Segment Start: TEXT PROVIDED

You will notice in the strict end of the range there is a missing column. That is for Hawaii, which has its own quirks concerning guns (the rate of residential mobility between Hawaii and other states is very low, so they do not contend with many gun-related phenomena). But their gun laws are stiff and not far afield from D.C.’s in general, so we opted to stack D.C. next to Hawaii (and for the review, the precise position does not require “three-nines” accuracy).

This decision doesn’t matter much, though. It is the left end of the chart that the authors of State Gun Laws and Pediatric Firearm-Related Mortality contend are effective in lowering child firearm death rates. What we see is that there is little truth to the claim. For you number nuts, the R2 regressions for both children and teens firearm death rates were 0.21 and 0.16, respectively, against the Brady Scorecard rankings. Take the oddball Hawaii out of the list and the regressions improve slightly to 0.21 and 0.24 – still largely unconvincing (for readers unacquainted with regressions, a score of zero means there is no correlation between state gun law strictness and firearm deaths, and a score of one would mean perfect correlation).

Segment End: TEXT PROVIDED

* **TASKS FOR THIS EXERCISE**:
A - Answer these from the passage on state gun laws, one answer a line, marked (i), (ii), (iii) to match:
(i) Which state's column is missing at the strict end of the range?
(ii) What were the R2 values for children's and teens' firearm death rates against the Brady Scorecard rankings?
(iii) What does a regression score of zero mean?
B - Using the passage on state gun laws, explain in one to three sentences why D.C. was placed next to Hawaii.
C - Reproduce the part of the passage on state gun laws that opens with the words "This decision doesn’t" and closes with "mean perfect correlation).".

Segment Start: DATASET EXCERPT

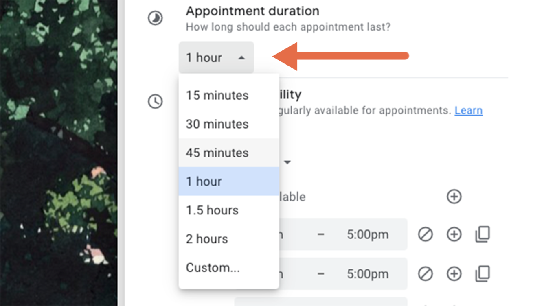Screen dimensions: 544x306
Task: Click the upper 5:00pm end time field
Action: 368,234
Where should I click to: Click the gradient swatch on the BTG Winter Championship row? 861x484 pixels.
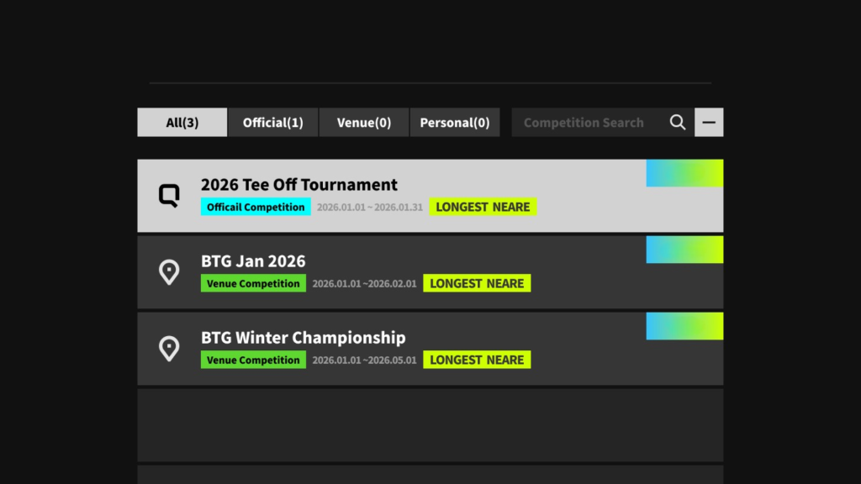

Segment End: DATASET EXCERPT

* **SOLUTION LIST**:
A -
(i) Hawaii
(ii) 0.21 for children and 0.16 for teens
(iii) There is no correlation between state gun law strictness and firearm deaths.

B - Hawaii's gun laws are stiff and, in general, not far from D.C.'s. The review also does not need the exact position to be highly precise.

C -
This decision doesn’t matter much, though. It is the left end of the chart that the authors of State Gun Laws and Pediatric Firearm-Related Mortality contend are effective in lowering child firearm death rates. What we see is that there is little truth to the claim. For you number nuts, the R2 regressions for both children and teens firearm death rates were 0.21 and 0.16, respectively, against the Brady Scorecard rankings. Take the oddball Hawaii out of the list and the regressions improve slightly to 0.21 and 0.24 – still largely unconvincing (for readers unacquainted with regressions, a score of zero means there is no correlation between state gun law strictness and firearm deaths, and a score of one would mean perfect correlation).